→ **Work task**:
Give an exact copy of every entry.

→ **Saved entries**:
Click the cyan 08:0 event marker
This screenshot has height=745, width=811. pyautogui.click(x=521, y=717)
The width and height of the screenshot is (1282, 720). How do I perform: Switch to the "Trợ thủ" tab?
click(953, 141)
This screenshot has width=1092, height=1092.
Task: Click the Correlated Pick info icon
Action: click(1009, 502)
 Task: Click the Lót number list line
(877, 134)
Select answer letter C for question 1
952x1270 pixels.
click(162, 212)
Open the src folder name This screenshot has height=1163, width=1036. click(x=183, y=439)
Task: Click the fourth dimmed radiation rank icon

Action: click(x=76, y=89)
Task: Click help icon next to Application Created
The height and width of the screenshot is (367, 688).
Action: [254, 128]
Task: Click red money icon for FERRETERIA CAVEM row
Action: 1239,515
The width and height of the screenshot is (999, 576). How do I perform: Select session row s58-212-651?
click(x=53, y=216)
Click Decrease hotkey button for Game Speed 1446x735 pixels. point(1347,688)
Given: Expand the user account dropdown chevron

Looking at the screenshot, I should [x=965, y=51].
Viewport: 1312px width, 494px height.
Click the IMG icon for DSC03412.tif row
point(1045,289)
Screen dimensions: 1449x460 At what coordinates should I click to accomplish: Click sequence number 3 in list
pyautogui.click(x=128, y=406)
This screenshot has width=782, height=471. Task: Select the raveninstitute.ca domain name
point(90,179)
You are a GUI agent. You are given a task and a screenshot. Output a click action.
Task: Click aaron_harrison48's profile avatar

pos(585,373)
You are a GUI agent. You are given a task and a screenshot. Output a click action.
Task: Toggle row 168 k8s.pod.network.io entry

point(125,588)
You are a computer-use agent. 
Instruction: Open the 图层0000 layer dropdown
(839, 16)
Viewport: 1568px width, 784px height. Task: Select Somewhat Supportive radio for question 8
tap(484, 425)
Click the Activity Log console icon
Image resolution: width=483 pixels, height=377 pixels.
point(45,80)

→ **Exercise result**:
Click the cyan 08:0 event marker
This screenshot has height=745, width=811. pyautogui.click(x=521, y=717)
The width and height of the screenshot is (1282, 720). How do I perform: Switch to the "Trợ thủ" tab?
click(953, 141)
This screenshot has width=1092, height=1092.
Task: Click the Correlated Pick info icon
Action: click(1009, 502)
 Task: Click the Lót number list line
(877, 134)
Select answer letter C for question 1
952x1270 pixels.
click(162, 212)
Open the src folder name This screenshot has height=1163, width=1036. click(x=183, y=439)
Task: Click the fourth dimmed radiation rank icon

Action: click(x=76, y=89)
Task: Click help icon next to Application Created
The height and width of the screenshot is (367, 688).
Action: [254, 128]
Task: Click red money icon for FERRETERIA CAVEM row
Action: 1239,515
The width and height of the screenshot is (999, 576). How do I perform: Select session row s58-212-651?
click(x=53, y=216)
Click Decrease hotkey button for Game Speed 1446x735 pixels. point(1347,688)
Given: Expand the user account dropdown chevron

Looking at the screenshot, I should [x=965, y=51].
Viewport: 1312px width, 494px height.
Click the IMG icon for DSC03412.tif row
point(1045,289)
Screen dimensions: 1449x460 At what coordinates should I click to accomplish: Click sequence number 3 in list
pyautogui.click(x=128, y=406)
This screenshot has width=782, height=471. Task: Select the raveninstitute.ca domain name
point(90,179)
You are a GUI agent. You are given a task and a screenshot. Output a click action.
Task: Click aaron_harrison48's profile avatar

pos(585,373)
You are a GUI agent. You are given a task and a screenshot. Output a click action.
Task: Toggle row 168 k8s.pod.network.io entry

point(125,588)
You are a computer-use agent. 
Instruction: Open the 图层0000 layer dropdown
(839, 16)
Viewport: 1568px width, 784px height. Task: Select Somewhat Supportive radio for question 8
tap(484, 425)
Click the Activity Log console icon
Image resolution: width=483 pixels, height=377 pixels.
point(45,80)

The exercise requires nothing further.